§ What is required: Look below for the line that has "[PlusLiga się oddala.". Set down the lines from there through the line that has "PIXLMORE - pozycjonowanie, strony", exactly as written.

Pixel coordinate grounding data
BEGIN

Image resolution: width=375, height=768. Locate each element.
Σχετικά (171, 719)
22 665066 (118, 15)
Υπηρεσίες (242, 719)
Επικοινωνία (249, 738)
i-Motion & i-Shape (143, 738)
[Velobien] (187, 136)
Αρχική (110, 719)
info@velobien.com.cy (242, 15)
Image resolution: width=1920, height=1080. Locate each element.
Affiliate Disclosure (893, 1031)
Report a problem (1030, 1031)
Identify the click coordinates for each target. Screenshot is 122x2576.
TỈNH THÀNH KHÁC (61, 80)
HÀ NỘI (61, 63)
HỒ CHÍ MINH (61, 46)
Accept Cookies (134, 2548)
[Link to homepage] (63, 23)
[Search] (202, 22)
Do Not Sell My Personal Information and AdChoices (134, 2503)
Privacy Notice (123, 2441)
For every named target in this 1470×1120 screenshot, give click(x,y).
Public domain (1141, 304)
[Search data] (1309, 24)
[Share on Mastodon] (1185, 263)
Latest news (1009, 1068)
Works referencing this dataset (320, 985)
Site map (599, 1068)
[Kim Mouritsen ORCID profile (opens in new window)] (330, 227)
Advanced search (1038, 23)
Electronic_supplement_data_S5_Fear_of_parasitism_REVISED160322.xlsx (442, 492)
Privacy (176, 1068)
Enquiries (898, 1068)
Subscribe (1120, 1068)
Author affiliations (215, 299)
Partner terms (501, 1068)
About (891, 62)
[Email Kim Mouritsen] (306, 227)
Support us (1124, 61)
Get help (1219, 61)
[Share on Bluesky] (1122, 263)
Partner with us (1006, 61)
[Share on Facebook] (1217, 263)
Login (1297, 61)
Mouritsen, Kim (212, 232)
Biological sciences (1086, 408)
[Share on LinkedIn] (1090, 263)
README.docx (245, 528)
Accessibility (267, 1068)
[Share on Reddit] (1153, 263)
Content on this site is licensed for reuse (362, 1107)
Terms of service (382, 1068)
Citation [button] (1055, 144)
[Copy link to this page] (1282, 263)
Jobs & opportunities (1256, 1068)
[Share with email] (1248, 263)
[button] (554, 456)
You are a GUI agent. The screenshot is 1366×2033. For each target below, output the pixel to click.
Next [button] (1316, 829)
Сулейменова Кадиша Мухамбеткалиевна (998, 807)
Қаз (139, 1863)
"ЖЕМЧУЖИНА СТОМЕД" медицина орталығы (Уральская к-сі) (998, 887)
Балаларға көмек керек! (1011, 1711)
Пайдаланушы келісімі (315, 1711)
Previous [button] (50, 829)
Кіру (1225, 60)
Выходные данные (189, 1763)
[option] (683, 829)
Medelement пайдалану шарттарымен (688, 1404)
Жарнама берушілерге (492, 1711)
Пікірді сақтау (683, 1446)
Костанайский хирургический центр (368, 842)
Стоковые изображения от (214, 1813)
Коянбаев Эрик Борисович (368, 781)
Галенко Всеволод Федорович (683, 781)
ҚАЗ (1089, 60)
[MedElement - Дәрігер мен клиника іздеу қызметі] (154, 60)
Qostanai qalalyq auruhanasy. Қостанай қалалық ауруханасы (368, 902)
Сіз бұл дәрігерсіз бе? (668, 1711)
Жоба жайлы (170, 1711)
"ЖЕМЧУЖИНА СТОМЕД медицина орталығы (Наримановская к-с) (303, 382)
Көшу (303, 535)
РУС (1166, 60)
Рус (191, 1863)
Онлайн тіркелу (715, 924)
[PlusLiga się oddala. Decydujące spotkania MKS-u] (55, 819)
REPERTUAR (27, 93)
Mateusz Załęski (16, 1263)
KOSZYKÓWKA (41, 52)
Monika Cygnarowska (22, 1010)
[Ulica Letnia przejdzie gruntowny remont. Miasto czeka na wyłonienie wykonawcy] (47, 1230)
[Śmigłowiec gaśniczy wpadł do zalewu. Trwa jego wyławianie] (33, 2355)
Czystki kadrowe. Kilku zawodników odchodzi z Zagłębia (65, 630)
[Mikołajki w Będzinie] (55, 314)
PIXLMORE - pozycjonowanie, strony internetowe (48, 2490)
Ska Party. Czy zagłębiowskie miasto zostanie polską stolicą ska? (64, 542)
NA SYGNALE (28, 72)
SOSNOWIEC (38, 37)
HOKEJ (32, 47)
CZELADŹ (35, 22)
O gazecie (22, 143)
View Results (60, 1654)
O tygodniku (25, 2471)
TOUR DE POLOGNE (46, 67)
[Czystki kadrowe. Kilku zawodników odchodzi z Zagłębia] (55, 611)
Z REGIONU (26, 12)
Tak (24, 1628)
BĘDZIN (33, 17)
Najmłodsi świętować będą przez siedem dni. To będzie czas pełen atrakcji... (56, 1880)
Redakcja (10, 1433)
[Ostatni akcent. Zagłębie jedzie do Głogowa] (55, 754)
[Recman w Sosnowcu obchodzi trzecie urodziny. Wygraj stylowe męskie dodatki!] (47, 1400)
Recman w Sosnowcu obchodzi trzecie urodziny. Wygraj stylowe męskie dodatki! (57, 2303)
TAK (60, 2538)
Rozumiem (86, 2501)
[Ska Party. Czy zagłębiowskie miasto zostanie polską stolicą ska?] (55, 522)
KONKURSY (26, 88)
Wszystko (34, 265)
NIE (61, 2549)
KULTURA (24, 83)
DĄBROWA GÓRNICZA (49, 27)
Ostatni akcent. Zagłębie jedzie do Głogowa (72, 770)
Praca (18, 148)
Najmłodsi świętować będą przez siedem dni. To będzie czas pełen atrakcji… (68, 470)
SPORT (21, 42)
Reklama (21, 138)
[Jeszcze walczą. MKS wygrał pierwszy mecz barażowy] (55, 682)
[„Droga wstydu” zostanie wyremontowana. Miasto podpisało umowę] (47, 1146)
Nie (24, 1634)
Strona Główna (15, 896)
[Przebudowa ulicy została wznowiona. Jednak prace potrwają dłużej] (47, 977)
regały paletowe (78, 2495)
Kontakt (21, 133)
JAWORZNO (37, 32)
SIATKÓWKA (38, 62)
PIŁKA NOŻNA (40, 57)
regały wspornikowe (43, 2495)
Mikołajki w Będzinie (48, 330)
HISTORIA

END

§ Finished exercise:
[PlusLiga się oddala. Decydujące spotkania MKS-u] (55, 819)
REPERTUAR (27, 93)
Mateusz Załęski (16, 1263)
KOSZYKÓWKA (41, 52)
Monika Cygnarowska (22, 1010)
[Ulica Letnia przejdzie gruntowny remont. Miasto czeka na wyłonienie wykonawcy] (47, 1230)
[Śmigłowiec gaśniczy wpadł do zalewu. Trwa jego wyławianie] (33, 2355)
Czystki kadrowe. Kilku zawodników odchodzi z Zagłębia (65, 630)
[Mikołajki w Będzinie] (55, 314)
PIXLMORE - pozycjonowanie, strony internetowe (48, 2490)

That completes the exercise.